Quatrièmement, la sanction de cet abus ne peut aller jusqu’à imposer un transfert forcé de propriété en l’absence de base légale expresse.
Brèves conclusions.
On voit bien la différence de traitement de l’empiètement lorsqu’il s’agit d’un mur mitoyen ou d’un bardage isolant.
Dans le premier cas, l’empiètement est parfaitement légal.
Dans le second cas, la situation est beaucoup plus complexe et l’empiétant risque de ne pas pouvoir ériger son isolation extérieure.
On peut trouver un élément de réponse à cette dualité de situations ; il s’agit de considérations économiques.
En effet, il a toujours été considéré que la construction d’un sur mur supportant les deux immeubles voisins était légitime parce qu’elle entraînait une importante économie pour les deux voisins. ( à noter cependant qu’aujourd’hui cet avantage cède face à la nécessité d’une isolation acoustique ou pour des questions de stabilité et de volonté d’indépendance).
Dès lors la loi permet la construction à cheval sur la limite des deux fonds et donc l’empiètement sur la propriété voisine, considérant que ce mur pourra être utile au voisin.
En revanche, le législateur n’a pas encore décidé une solution legale concernant une isolation extérieure qui permettrait l’empiètement pour des raisons d’économie d’énergie.

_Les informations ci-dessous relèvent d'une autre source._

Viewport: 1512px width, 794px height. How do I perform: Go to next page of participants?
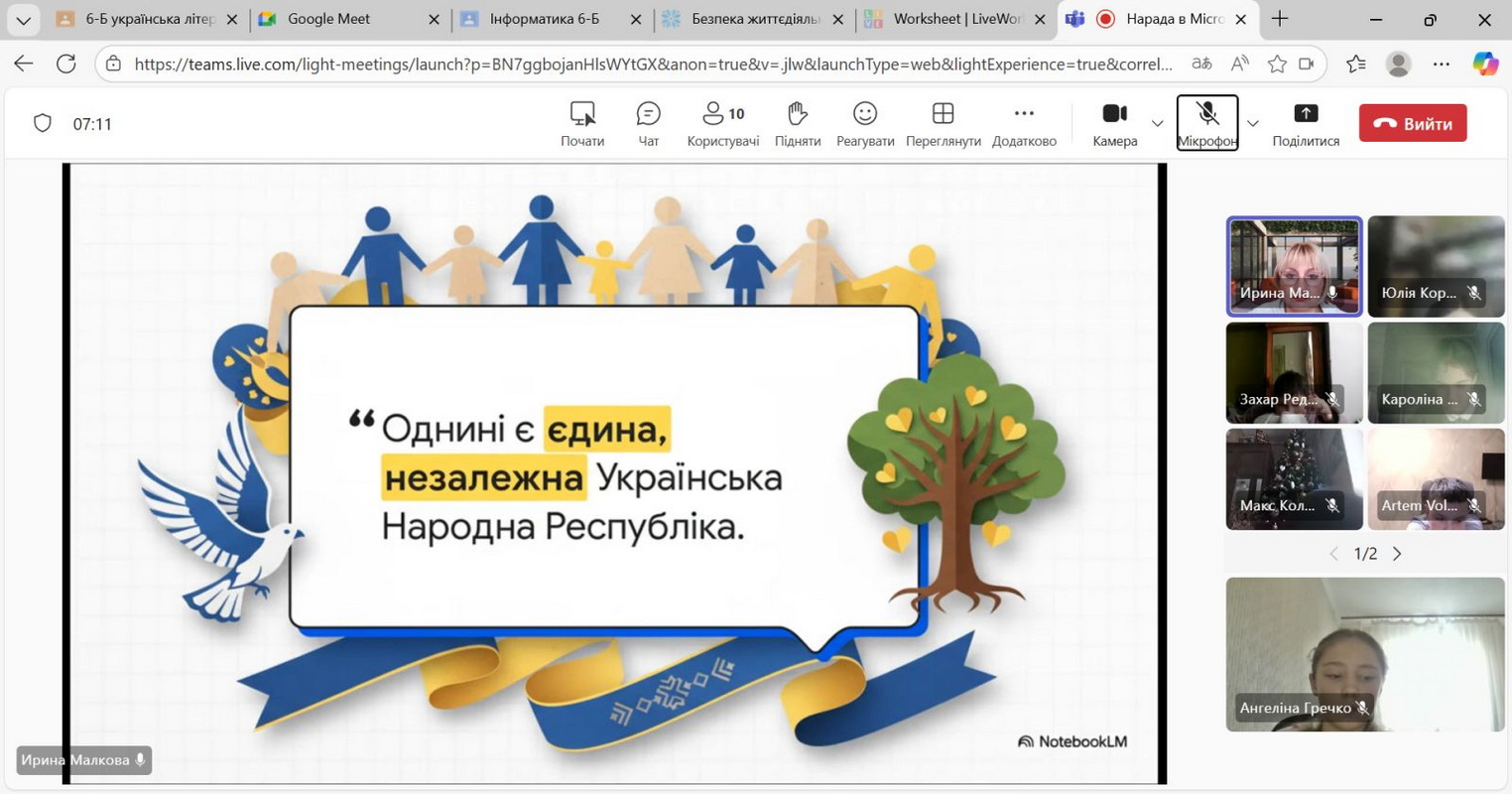coord(1397,554)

On peut justifier cette situation par le fait que l’isolation extérieure ne profite qu’au propriétaire de l’immeuble à isoler, au détriment du voisin dont la propriété se voit empiétée.

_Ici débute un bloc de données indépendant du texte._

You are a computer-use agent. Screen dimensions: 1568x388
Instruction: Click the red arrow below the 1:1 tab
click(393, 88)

Le sacro-saint droit de propriété reste gagnant mais il n’est pas interdit de penser qu’à l’avenir, il sera possible de réaliser cette isolation sans l’accord du voisin mais à des conditions à définir et notamment d’indemnisation à préciser.
Quand on sait à quel point le droit de propriété a été écorné ces dernières années, on peut imaginer qu’une nouvelle entorse à ce droit, pour des motifs d’économie d’énergie, sera soumise au législateur.
Dans l’immédiat, le propriétaire qui souhaite isoler son immeuble par un bardage extérieur empiétant sur la propriété voisine devra obtenir l’accord préalable de son voisin.
A défaut, il ne pourrait passer outre sous peine de s’entendre déclaré de mauvaise foi avec les conséquences définies à l’article 3.62.
Il pourrait alors entamer devant le juge de paix une action contre son voisin, en invoquant l’abus de droit pour réclamer des dommages-intérêts ( perte d’économies d’énergie, PEB,etc).[4]
La menace d’une telle action pourrait inciter le voisin à se montrer plus conciliant.
Affaire à suivre.
[1] Cour constitutionnelle, Arrêt n° 49/2024 du 25 avril 2024 © Cour constitutionnelle de Belgique, 04/09/2025, www.const-court.be
[2] Cour constitutionnelle, Arrêt n° 16/2026 du 29 janvier 2026 © Cour constitutionnelle de Belgique, 04/09/2025, https://fr.const-court.be/public/f/2026/2026-016f.pdf
[3] Cour constitutionnelle, Arrêt n° 16/2026 du 29 janvier 2026 © Cour constitutionnelle de Belgique, 04/09/2025, https://fr.const-court.be/public/f/2026/2026-016f.pdf; Cour constitutionnelle, Arrêt n° 49/2024 du 25 avril 2024 © Cour constitutionnelle de Belgique, 04/09/2025, www.const-court.be
[4] Cf la jurisprudence citée par I. DELANGE et P.LECOCQ , Le concept de l’abus de droit à travers le prisme du droit des biens ; in L’abus de droit- CUP vol. 227, p.53 et suiv.